Q From Scott: I am interested in learning the origin of the word dibs, as used in the expression: I have dibs on that, meaning ‘to claim a share of something’.

A I’ve read half a dozen explanations of where this one came from, and in every one there’s a howling great gap where we might expect historical continuity. What we do know is that this expression is first recorded in print, in American Speech, as late as 1932. It comes into existence seemingly fully formed, with no obvious links to any previous meaning of the word. That’s hardly likely, of course.

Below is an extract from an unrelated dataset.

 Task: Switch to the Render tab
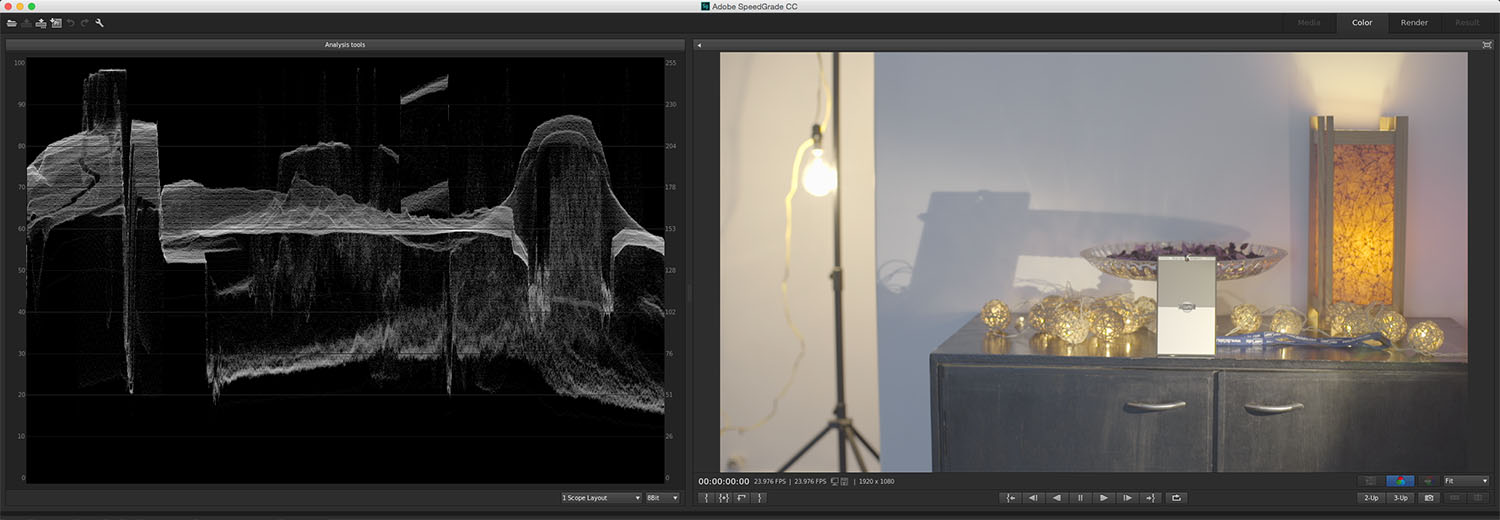[1414, 23]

Most writers seize on what seems to be the most relevant older use of dib as a word connected with childhood. This refers to an ancient and very common game known by dozens of other names (jacks, fivestones, knucklebones, hucklebones; pentalithia in classical Rome), though the name dibs is recorded only from the early part of the eighteenth century. Here’s a late reference from Thomas Hardy’s Jude The Obscure of 1895: “Why when I and my poor man were married we thought no more o’t than of a game o’ dibs!”. It seems to be an abbreviation of an even older term, dibstones, a name whose origin is obscure to the point of terminal murkiness. The problem is that we have no idea how a word for a game in Britain turned into an American expression claiming priority (British children would often use bags in this situation, a term derived from public school slang).

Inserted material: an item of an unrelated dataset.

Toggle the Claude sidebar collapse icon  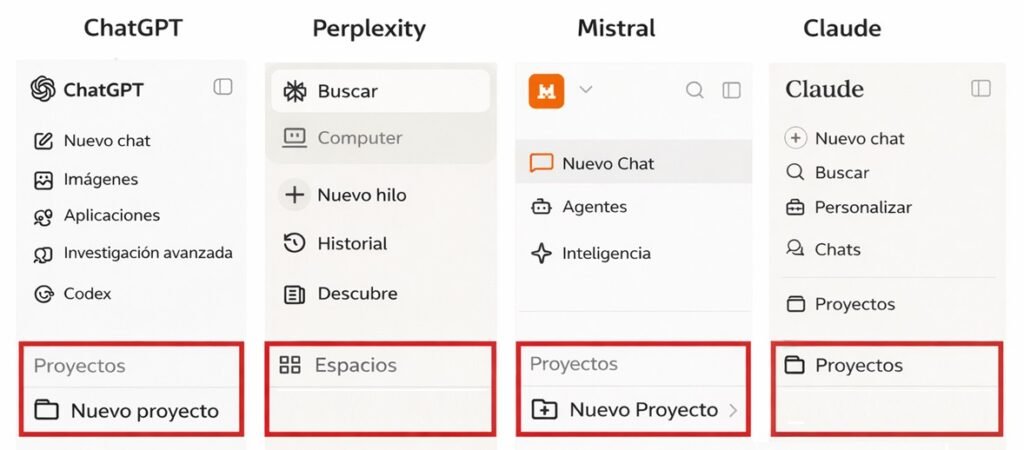pos(981,89)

Another sense of the word which is sometimes put in evidence is the slang one meaning money. Here’s H G Wells, in The War in the Air: “He thought the whole duty of man was to be smarter than his fellows, get his hands, as he put it, ‘on the dibs,’ and have a good time”.

There are various other meanings of dib, as both noun and verb, which has had a muddled history in which dab and dap feature strongly as variant forms. But none of these have any obvious link to the word in the sense you’re asking about. As an example, in older northern English dialects it meant a depression in the ground, possibly a variant of dip, as here in John Galt’s The Annals of the Parish of 1821: “The spring was slow of coming, and cold and wet when it did come; the dibs were full, the roads foul, and the ground that should have been dry at the seed-time, was as claggy as clay, and clung to the harrow”.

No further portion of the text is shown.